Майк заснял своим аппаратом подлинную историю двух мировых войн. «Это был фильм о двух мировых войнах, показанных с нелестной откровенностью, с упором на факты, которые до сих пор можно было лишь с трудом отыскать в нескольких книгах, запрятанных в темных уголках библиотек. Мы показали и назвали поименно поджигателей войны, тех, кто цинично лгал своим народам, тех, кто, лицемерно взывая к патриотизму, обрекал на смерть миллионы». Скандал был грандиозным потому, что, как говорит устами Лефко автор, «извращение истины слишком долго воздействовало на психологию нации».

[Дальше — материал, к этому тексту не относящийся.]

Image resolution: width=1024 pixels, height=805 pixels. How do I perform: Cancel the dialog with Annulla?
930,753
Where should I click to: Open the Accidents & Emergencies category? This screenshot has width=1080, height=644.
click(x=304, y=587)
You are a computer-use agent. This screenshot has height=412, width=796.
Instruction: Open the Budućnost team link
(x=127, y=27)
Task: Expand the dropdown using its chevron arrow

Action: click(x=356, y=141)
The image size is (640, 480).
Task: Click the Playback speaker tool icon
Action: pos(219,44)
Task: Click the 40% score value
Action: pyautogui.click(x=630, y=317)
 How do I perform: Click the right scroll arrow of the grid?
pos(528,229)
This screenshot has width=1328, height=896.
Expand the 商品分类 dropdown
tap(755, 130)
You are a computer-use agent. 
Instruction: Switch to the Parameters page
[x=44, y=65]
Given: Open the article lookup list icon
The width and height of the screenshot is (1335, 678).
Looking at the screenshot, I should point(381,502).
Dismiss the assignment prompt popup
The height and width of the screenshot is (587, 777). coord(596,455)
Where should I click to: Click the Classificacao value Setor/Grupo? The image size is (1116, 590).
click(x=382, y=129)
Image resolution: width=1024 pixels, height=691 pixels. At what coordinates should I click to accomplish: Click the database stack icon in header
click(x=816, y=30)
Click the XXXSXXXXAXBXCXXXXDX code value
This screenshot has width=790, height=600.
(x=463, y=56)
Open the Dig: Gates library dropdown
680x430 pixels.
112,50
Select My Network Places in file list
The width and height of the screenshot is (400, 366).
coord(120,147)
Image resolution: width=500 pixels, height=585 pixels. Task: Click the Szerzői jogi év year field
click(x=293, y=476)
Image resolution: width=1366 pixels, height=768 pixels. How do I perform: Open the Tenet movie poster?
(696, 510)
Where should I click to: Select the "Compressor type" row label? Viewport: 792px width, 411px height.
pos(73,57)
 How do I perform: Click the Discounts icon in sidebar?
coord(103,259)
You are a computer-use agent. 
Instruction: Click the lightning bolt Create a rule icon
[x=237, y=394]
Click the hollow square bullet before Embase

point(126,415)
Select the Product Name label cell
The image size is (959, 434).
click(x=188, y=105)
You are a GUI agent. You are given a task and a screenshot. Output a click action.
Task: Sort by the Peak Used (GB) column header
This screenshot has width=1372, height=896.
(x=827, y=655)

Все это знакомо нам из подлинной истории.
Фальсификаторы истории! Разве не они пытаются исказить на наших глазах историю второй мировой войны для того, чтобы умалить роль Советского Союза в разгроме гитлеровского фашизма, чтобы обелить оставшихся нацистов, на которых делают ставку вожаки агрессивного блока НАТО?!
А разве сегодня американские правящие круги не фальсифицируют историю возникновения агрессии в Индокитае? Разве «историки» буржуазного мира не фальсифицируют историю для того, чтобы «обосновать» бредовые планы сионистов на Ближнем Востоке? Без фальсификации истории правящим кругам империалистического мира было бы значительно труднее оболванивать рядовых людей в странах капитала.
Участь Майков и Лефко в действительности такая же, как и участь их литературных прообразов в повести Шерреда. Арест, изоляция от общества, предание анафеме и т. д. и т. п. Фантастическая повесть приводит к далеко не фантастическому концу. В этом — разоблачительная сила произведения Шерреда.